> [YOUR INSTRUCTIONS]:
Work out how many lines in the data below contain "agent", and state that count with nothing added.

> [DATA EXCERPTS]:
========================================

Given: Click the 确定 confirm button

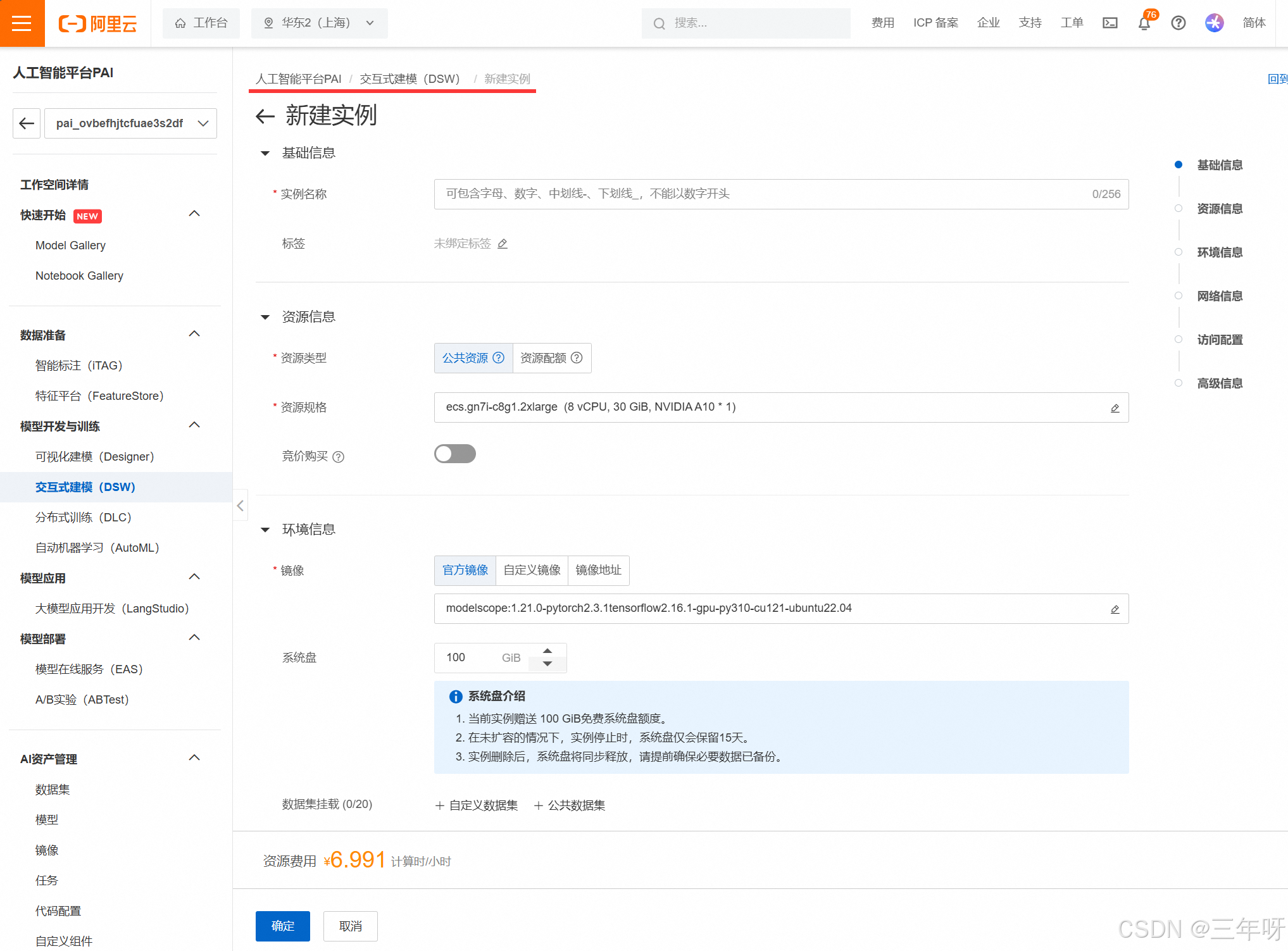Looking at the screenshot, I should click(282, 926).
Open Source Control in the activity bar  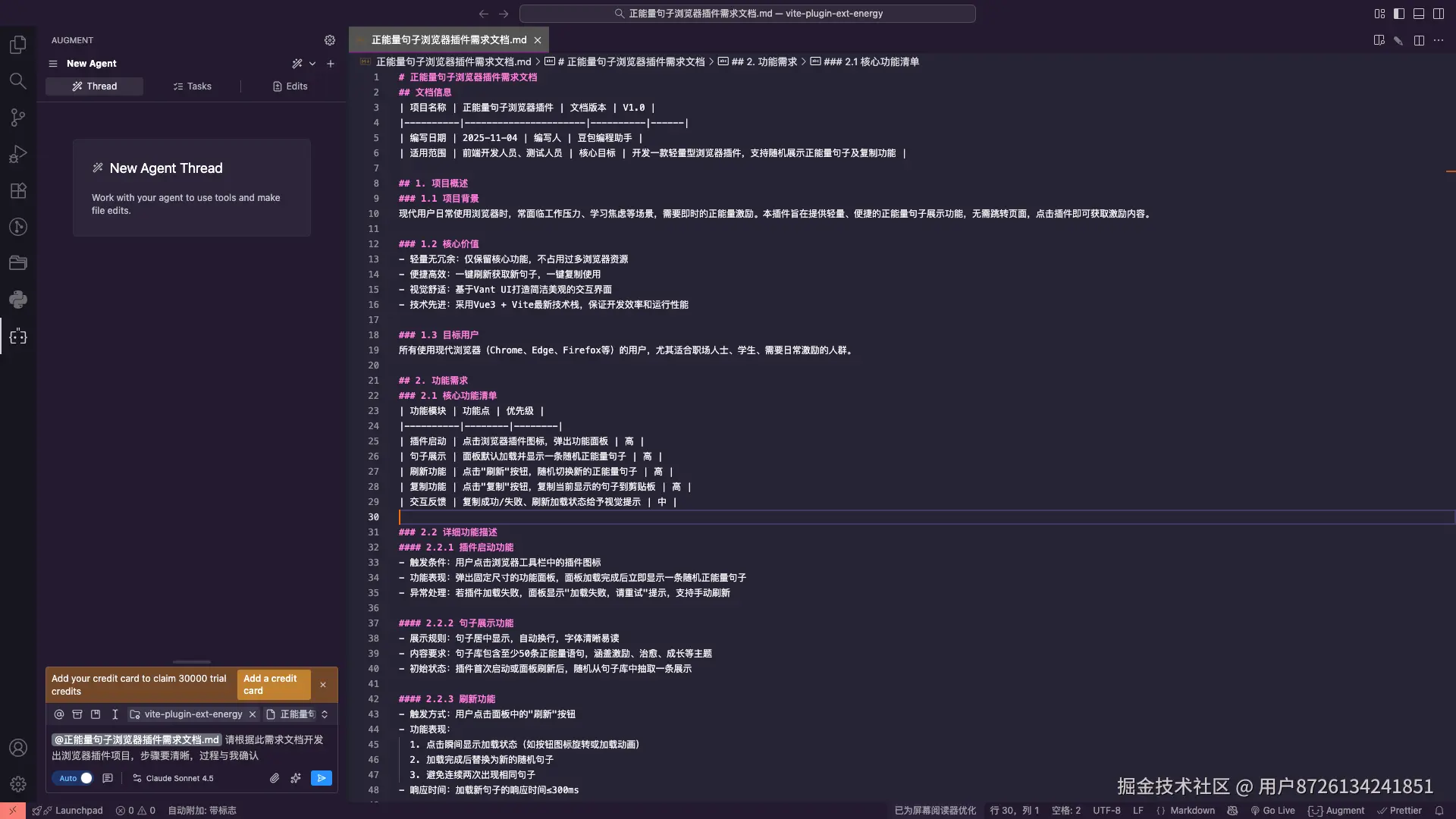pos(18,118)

========================================

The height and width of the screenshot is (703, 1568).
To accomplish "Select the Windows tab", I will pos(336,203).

========================================

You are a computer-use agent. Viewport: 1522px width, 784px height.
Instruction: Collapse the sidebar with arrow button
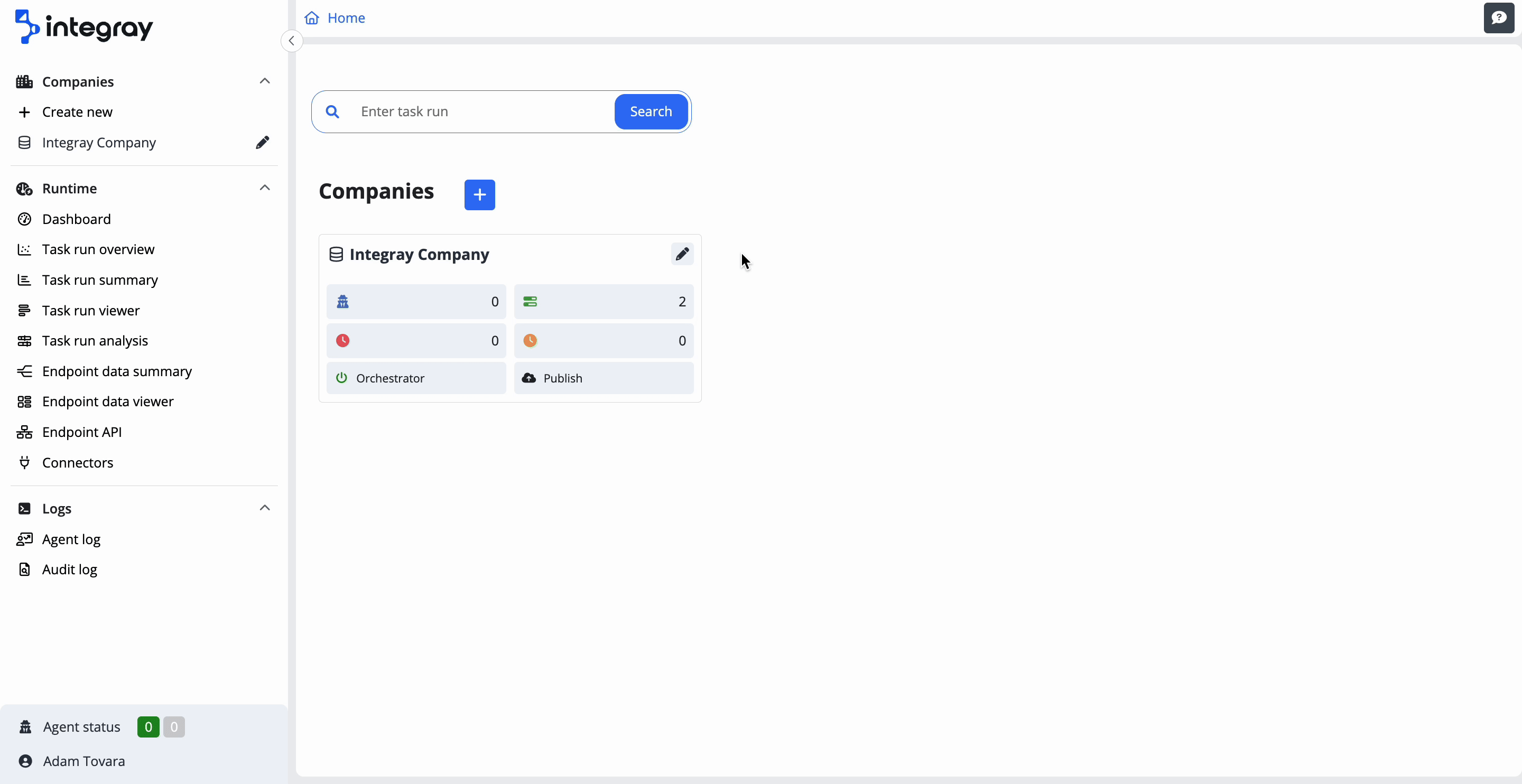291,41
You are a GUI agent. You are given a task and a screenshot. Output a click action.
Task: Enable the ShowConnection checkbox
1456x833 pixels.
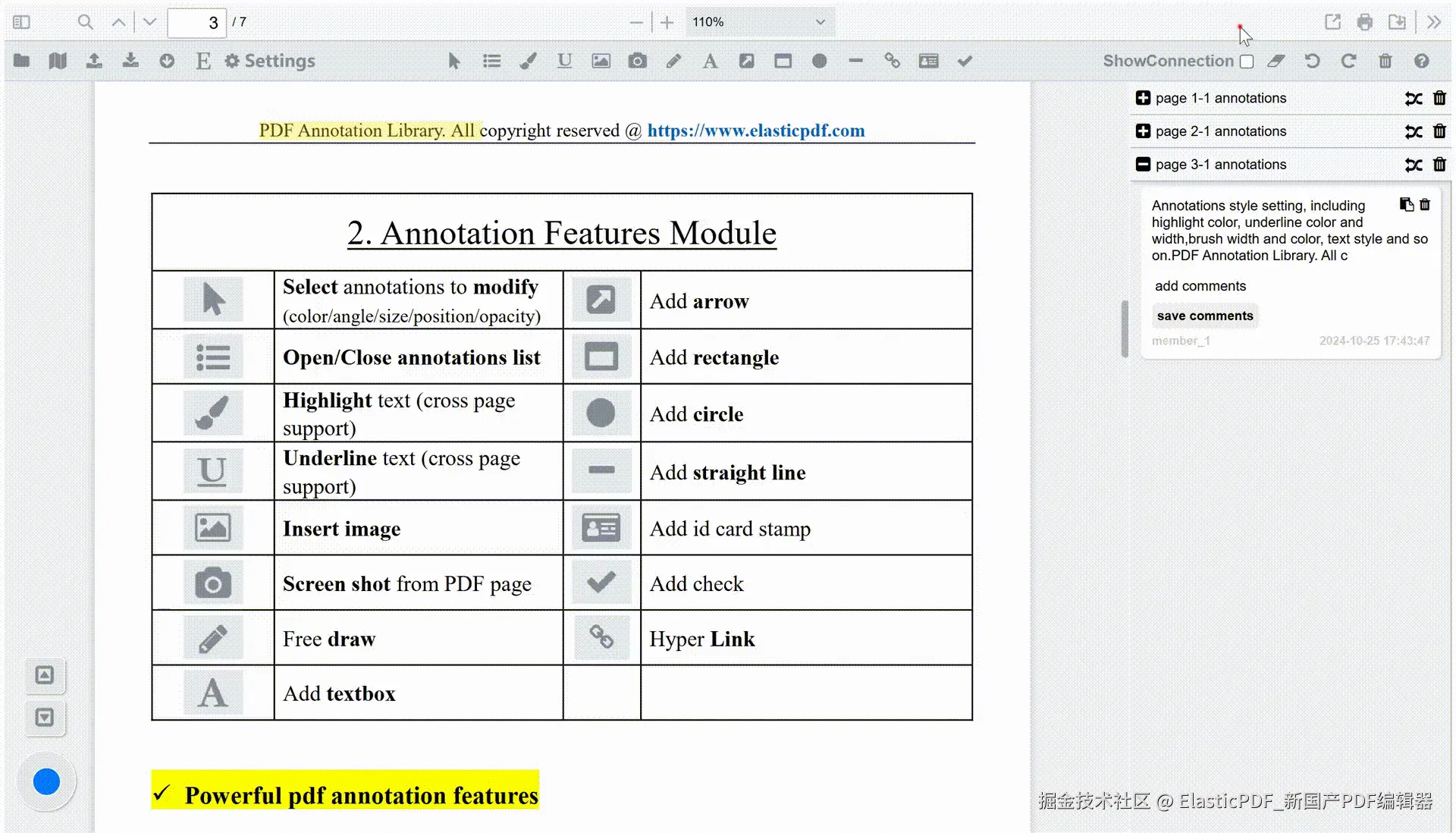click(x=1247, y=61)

========================================

> [THE ANSWER]:
2